🤖 AI Summary
This paper addresses the challenge of inaccurate online estimation of object kinematic models under visual uncertainties—such as occlusion, low-texture regions, and image noise. We propose a probabilistic real-time estimation framework that explicitly incorporates human hand motion as a structural prior into online kinematic learning, tightly integrating observation uncertainty modeling with rigid-body physical constraints. Our method is built upon a probabilistic graphical model, unifying real-time hand–object co-tracking, Bayesian state estimation, and uncertainty-aware optimization to ensure robustness under severe visual disturbances.
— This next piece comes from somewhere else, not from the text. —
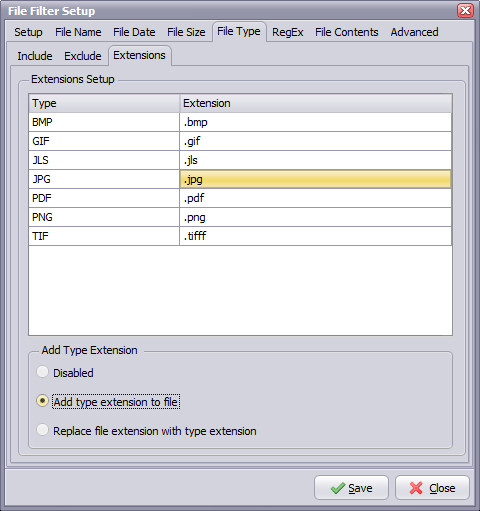
Task: Click the green checkmark Save icon
Action: [x=338, y=488]
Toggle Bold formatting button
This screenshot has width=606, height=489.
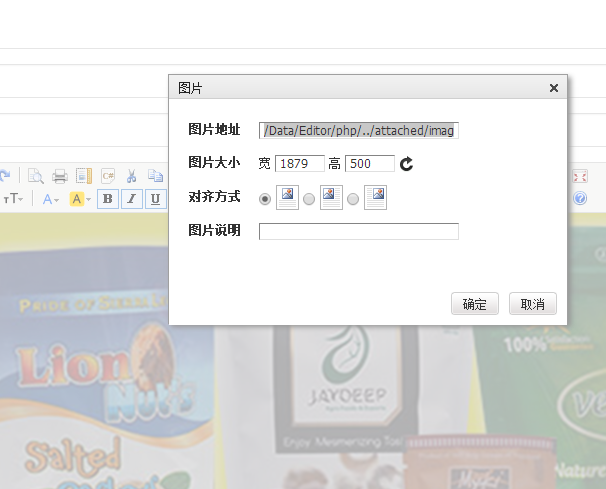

Evaluated on a newly constructed challenging benchmark dataset, our approach achieves 195% and 140% improvements in kinematic structure estimation accuracy over two state-of-the-art baselines, respectively. The resulting precise and reliable kinematic estimates enable safe, fine-grained robotic manipulation of centimeter-scale objects.
📝 Abstract
Visual uncertainties such as occlusions, lack of texture, and noise present significant challenges in obtaining accurate kinematic models for safe robotic manipulation. We introduce a probabilistic real-time approach that leverages the human hand as a prior to mitigate these uncertainties. By tracking the constrained motion of the human hand during manipulation and explicitly modeling uncertainties in visual observations, our method reliably estimates an object's kinematic model online. We validate our approach on a novel dataset featuring challenging objects that are occluded during manipulation and offer limited articulations for perception. The results demonstrate that by incorporating an appropriate prior and explicitly accounting for uncertainties, our method produces accurate estimates, outperforming two recent baselines by 195% and 140%, respectively. Furthermore, we demonstrate that our approach's estimates are precise enough to allow a robot to manipulate even small objects safely.